SINDROME POST-CONMOCIONAL EN TRAUMATISMO CRANEOENCEFÁLICO
Los traumatismos craneoencefálicos (TCE), incluso leves, pueden dejar secuelas cognitivas, emocionales y conductuales que afectan la vida diaria, social y laboral de la víctima. Aunque algunas lesiones físicas se detectan fácilmente, el daño psíquico post-TCE es invisible, y su evaluación requiere un peritaje psicológico especializado.
En la Consulta Psicológica Villaverde, realizamos peritajes psicológicos forenses para documentar estas secuelas y elaborar informes objetivos y defendibles ante tribunales, siguiendo criterios actuales del DSM-5.
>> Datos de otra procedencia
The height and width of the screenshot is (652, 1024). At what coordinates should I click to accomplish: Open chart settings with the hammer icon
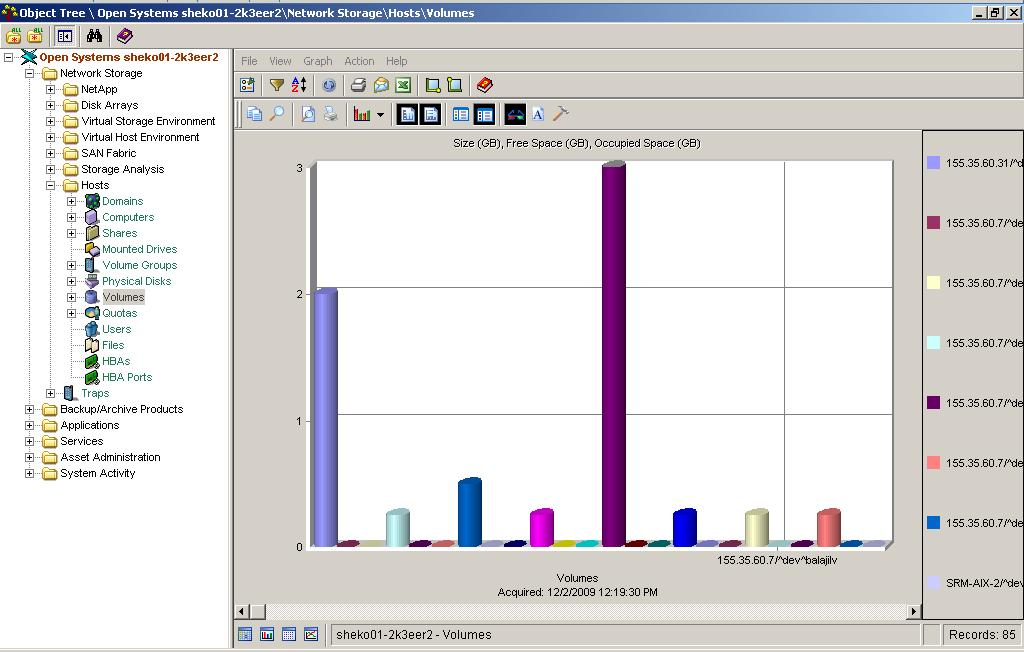[561, 114]
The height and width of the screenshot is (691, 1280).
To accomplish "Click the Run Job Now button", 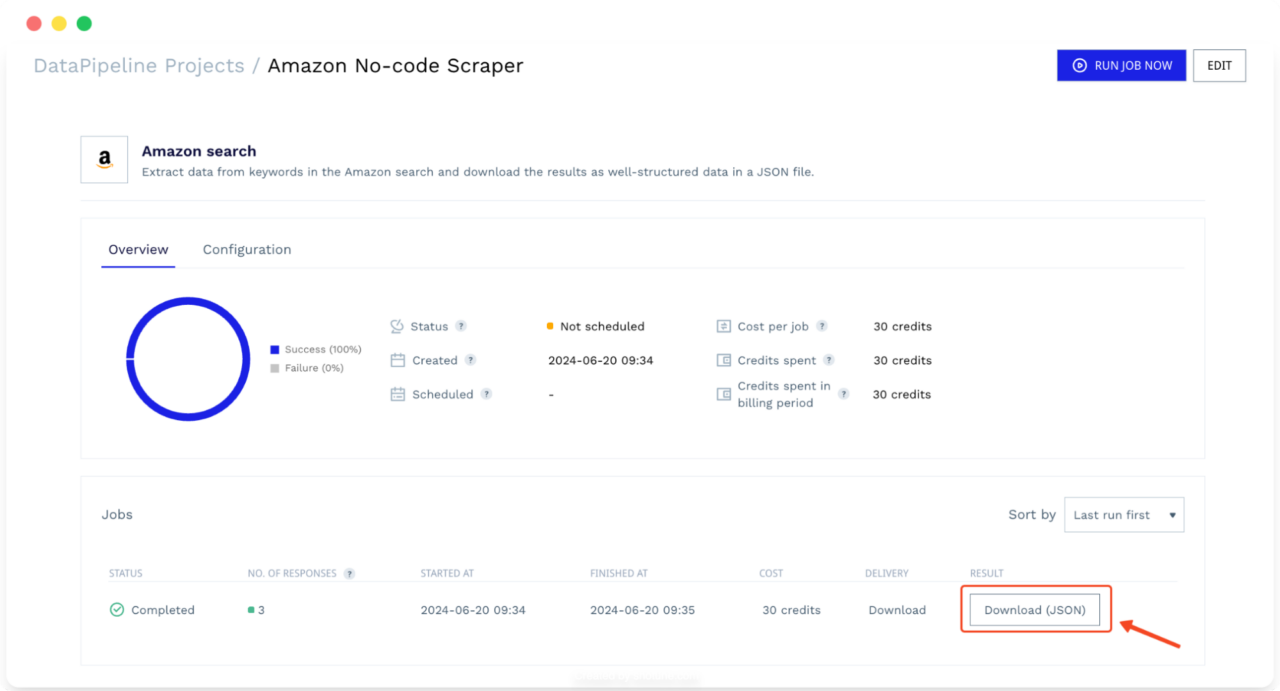I will (x=1122, y=66).
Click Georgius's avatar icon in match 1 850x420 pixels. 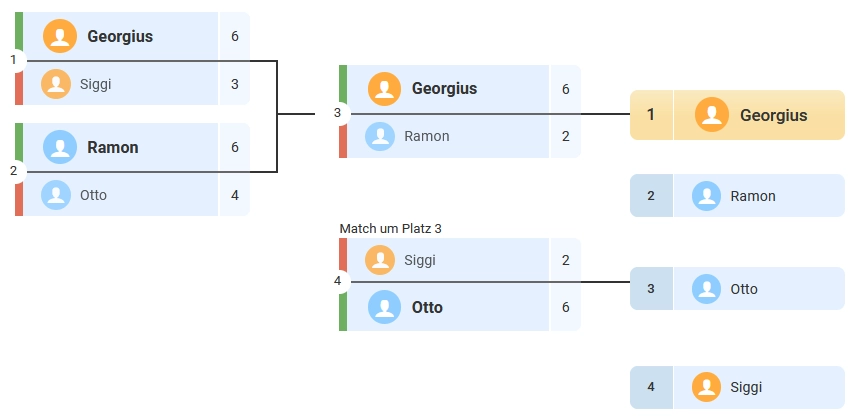[60, 37]
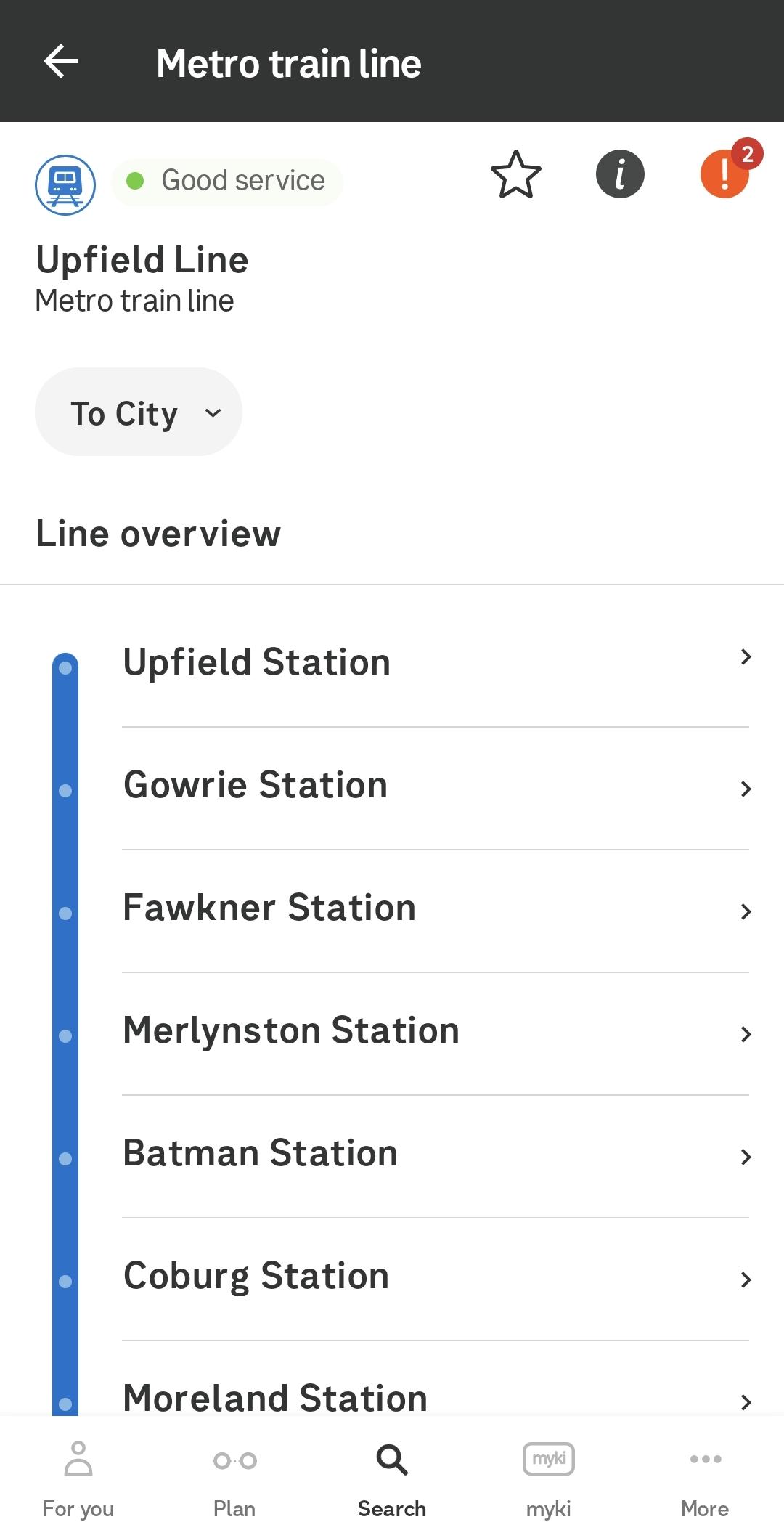This screenshot has width=784, height=1538.
Task: Open the More options tab
Action: 705,1478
Traumatismo Craneoencefálico: clasificación según gravedad
Los TCE se clasifican según la escala de coma de Glasgow:
Leve: puntuación 13-15
Moderado: puntuación 9-12
Severo: puntuación ≤8
Tipos principales de lesión:
Conmoción cerebral: TCE leve con pérdida temporal de conciencia y sin lesión focal detectable.
Contusión cerebral: lesión localizada con riesgo de complicaciones como epilepsia.
Síntomas post-TCE según DSM-5
El DSM-5 no utiliza el término “Síndrome Post-Conmocional” como diagnóstico independiente, sino que se considera dentro de trastornos neurocognitivos postraumáticos leves o persistentes, que incluyen:
A. Historia de TCE:
Con pérdida de conciencia, amnesia postraumática o confusión.
B. Déficit cognitivo objetivo:
Dificultades en atención, memoria y funciones ejecutivas, detectables mediante pruebas neuropsicológicas estandarizadas.
C. Síntomas persistentes post-TCE:
Fatiga
Trastornos del sueño
Dolor de cabeza
Mareos o vértigo
Irritabilidad, ansiedad o depresión
Cambios de personalidad o desregulación emocional
D. Duración:
Síntomas que persisten más de 4 semanas tras el traumatismo.
E. Impacto funcional:
Interferencia significativa en vida laboral, social y cotidiana.
F. Exclusión de otras causas:
No atribuible a otras enfermedades médicas, psiquiátricas o consumo de sustancias.
Evaluación pericial en pacientes con SPC
El peritaje psicológico forense permite:
Detectar alteraciones cognitivas, conductuales y emocionales derivadas del TCE
Analizar la repercusión funcional y social
Establecer pronóstico y orientar rehabilitación
Documentar evidencia para juicios, indemnizaciones o reclamaciones legales
Se utilizan pruebas neuropsicológicas, entrevistas clínicas y tests psicométricos validados, garantizando objetividad y defensibilidad del informe.
Impacto en la vida cotidiana
Las secuelas cognitivas y emocionales pueden provocar:
Dificultad para reincorporarse al trabajo
Cambios en la personalidad o comportamiento social
Alteraciones del sueño, memoria y concentración
Ansiedad, depresión y labilidad emocional
Aunque muchos pacientes con TCE leve se recuperan, aproximadamente un tercio puede experimentar limitaciones laborales o sociales persistentes, lo que justifica un peritaje psicológico detallado.
Conclusión
El daño psicológico post-TCE es real y relevante, aunque invisible. Contar con un peritaje psicológico especializado, siguiendo criterios del DSM-5, permite documentar la huella psíquica, respaldar reclamaciones legales y guiar intervenciones clínicas y rehabilitadoras.